Your email work begins way before you hit send. First, you have to understand what gets your emails into your contact’s inbox. Essentially, you must know how deliverable is your email. Checking your contacts list is a good place to start.
Where you get your contacts is a healthy indicator of how they will react to your email campaign. Contacts that filled out forms are good leads because:
- They showed initial interest.
- They are already expecting an email from you.
On the other end, lists that you bought are usually not as accepting of your emails. Chances are, your messages will go directly to spam.
Once you determined that you have a “healthy” contact list, you can now proceed to optimize content to fit your target market.
Optimizing begins with segmentation
Group your list based on your buyer personas. Segmentation will help you personalize content that your audience is interested in. When they read something they need or want, your audience will want to read more content from you.
Of course, you won’t always hit the mark. That’s why you have to constantly test your copy, design, your CTA, even the timing. Track your lead’s behavior. Use these pieces of information to improve your campaign.

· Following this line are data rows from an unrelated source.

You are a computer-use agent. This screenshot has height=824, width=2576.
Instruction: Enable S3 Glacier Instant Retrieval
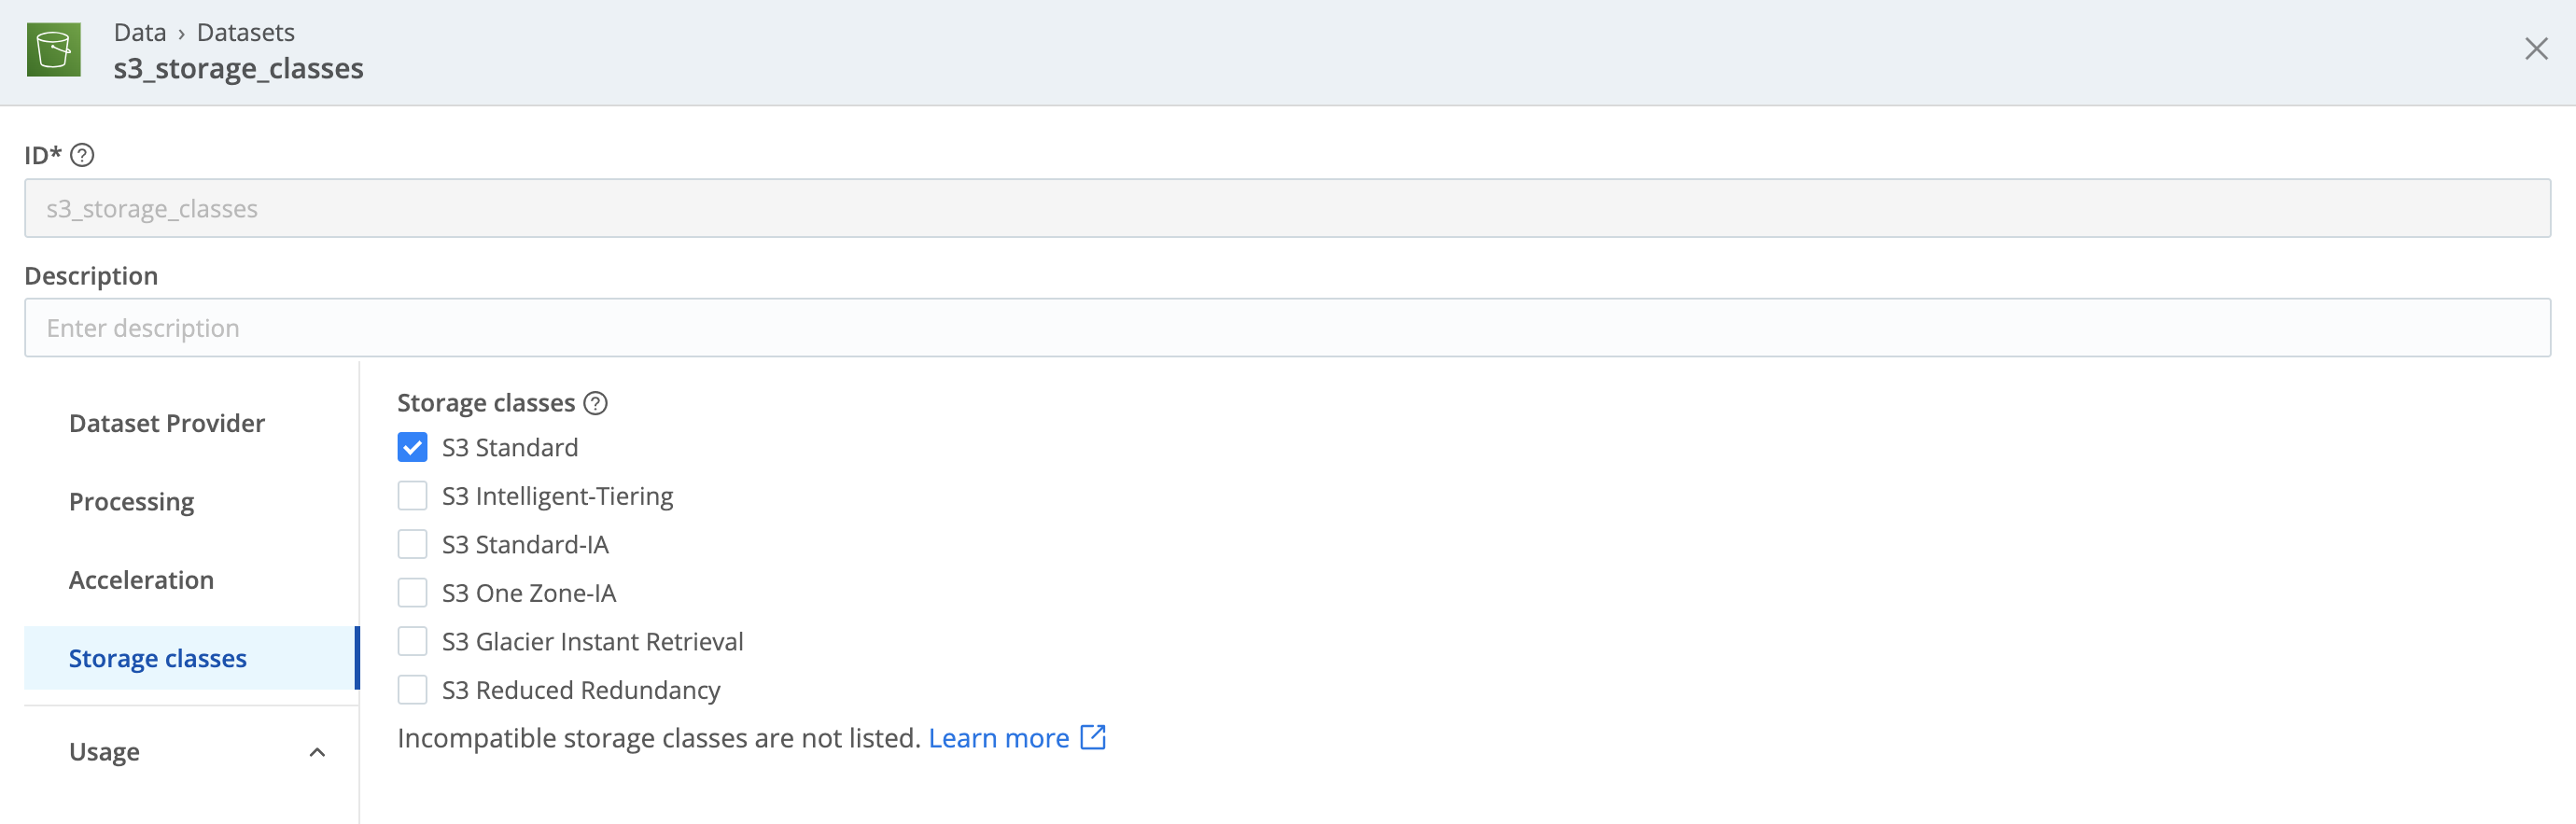tap(412, 640)
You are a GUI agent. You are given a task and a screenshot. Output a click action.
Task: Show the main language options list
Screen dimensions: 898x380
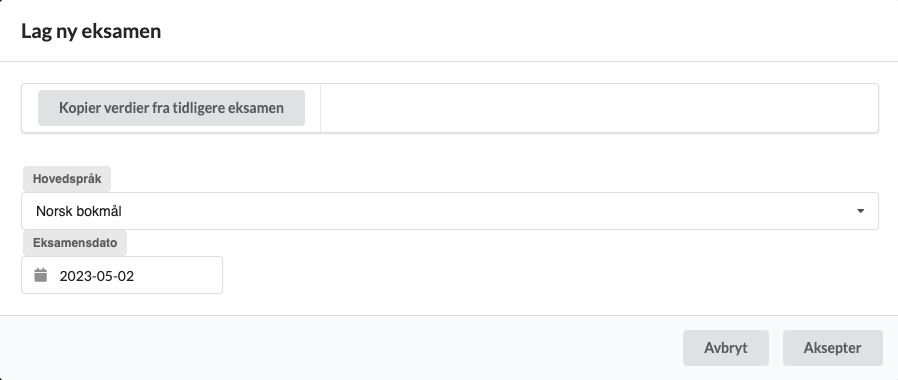(x=450, y=211)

When you send an email to leads, you want them to open it, read it, and then perform the desired action (sign-up, download, subscribe, etc.). In short, you want our leads to engage with your brand. And you want to measure these engagements so you can determine our email campaign performance.
But what factors do you measure?
There are different reasons why our emails fail to get to your lead’s inbox. If your email bounces because the email address no longer exists (hence our email can’t be delivered to the lead), it’s a hard bounce. You can remove the contact from your list.
If your email bounces because of temporary issues (a full mailbox or a network glitch), it’s considered a soft bounce.
Email delivery rate: How much of the emails you send reaches recipients? And how many emails bounce?
Open rate: How many leads opened your email?
Click through rate: How many leads opened your email and clicked through the link to your website or offer?
Conversion rate: How many contacts opened your email, clicked through the link for your website or offer, and completed the process? Conversions can mean submitting the registration form for free trial, downloading your e-book, or buying your product.
Spam report rate: How many contacts report your email as spam? If you have a high report rate, it’s time to revisit your contact list or email strategy.
A critical factor of successful email marketing is knowing and anticipating our market’s behavior. You always have to observe, always monitor, and always adapt to what emails read, when they read it, and what format they want to read it in. This way, you make sure that you deliver and optimize your email strategy.